Endotoxins are present in the outer membrane of gram-negative bacteria and are shed by them, especially during cell death. As a result, endotoxins are widely spread in the environment. However, endotoxins are also powerful pyrogens. Thus, if they gain parenteral access to the body, pyrogens can induce fever and severe inflammation, which can lead to septic shock and death.1

The need for endotoxin testing of parenterally administered pharmaceutical products

Injectable pharmaceuticals and medical devices, as well as their raw materials, are subjected to strictly regulated endotoxin testing, because their endotoxin contamination can lead to devastating consequences. Subsequently, the determined endotoxin concentration is compared to predefined endotoxin limits for each specific product.

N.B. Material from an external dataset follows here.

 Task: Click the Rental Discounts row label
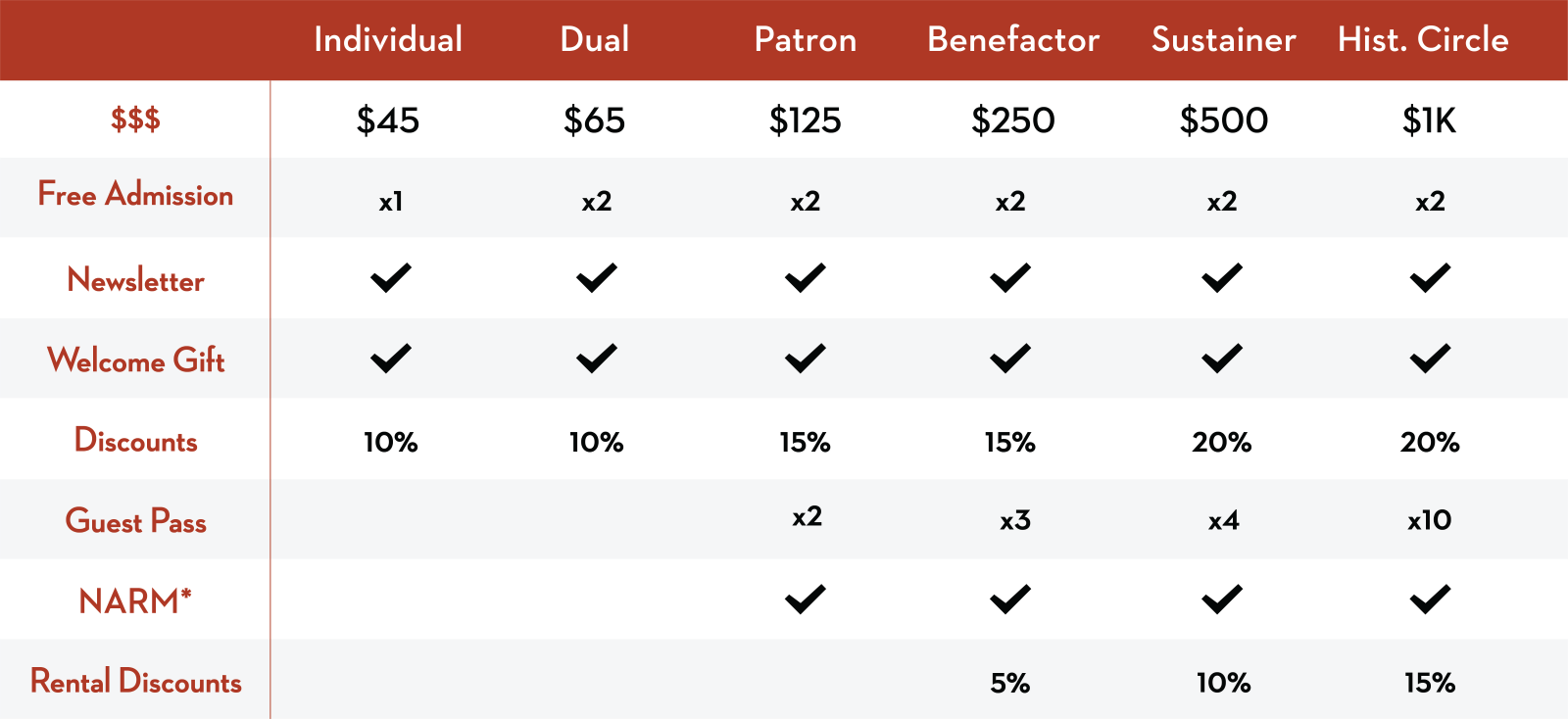click(x=136, y=681)
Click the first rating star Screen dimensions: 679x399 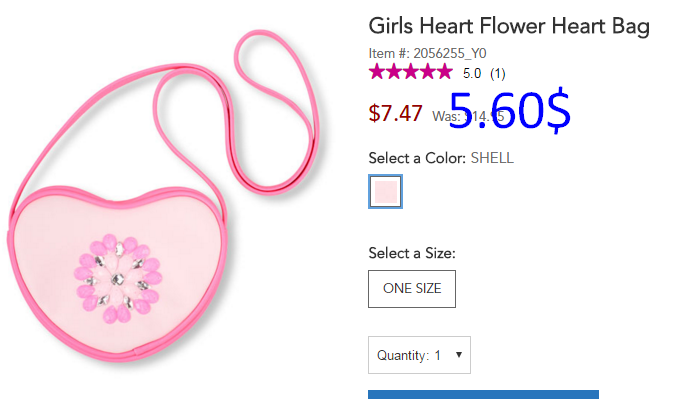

Requirements for endotoxin testing methods

Tests for endotoxin detection and determination should be sensitive, specific, and reliable. Several endotoxin testing methods have been developed; however, due to its sensitivity and specificity, the Limulus amebocyte lysate (LAL) assay has been established as the gold standard for endotoxin testing.2 In the LAL assay, the LAL reagent, which is isolated from amebocytes of the Atlantic horseshoe crab (Limulus polyphemus), is incubated with the evaluated sample. If endotoxin is present in the sample, the coagulation cascade is activated, and a clot is formed. The LAL assay can be conducted as a qualitative gel-clot test or as a quantitative chromogenic or turbidimetric test.

Setting product-specific endotoxin limits

For each newly developed injectable drug product, endotoxin limits are calculated, taking into consideration its dose, route and time of administration, and disease indications.

Generally, the formula K/M is used to determine the endotoxin limits of parenteral drugs, where K indicates the threshold pyrogenic dose and M the maximum drug dose in units/kg/h.3,4 The threshold pyrogenic dose K is a predefined constant, and for non-intrathecally injected drug products it has been set at 5 endotoxin units (EU)/kg. For adults, their assumed average weight is used in the formula to calculate the endotoxin limit. However, the average adult weight may vary among different countries, as in the United States it is assumed to be 70 kg, whereas in Japan it is assumed to be 60 kg.

Setting endotoxin limits for injectable drugs used in pediatric patients

Generally, the weight-adjusted dose administered to the smallest patient may be the highest.3 Accordingly, pediatric doses are important in establishing endotoxin limits for injectable drug products used in children. To determine the average weight of children of different ages, growth charts can be used.

Endotoxin limits should be set for injectable drug products to help ensure their safety. For injectable drug products employed in pediatric patients, pediatric doses are important for establishing the endotoxin limits.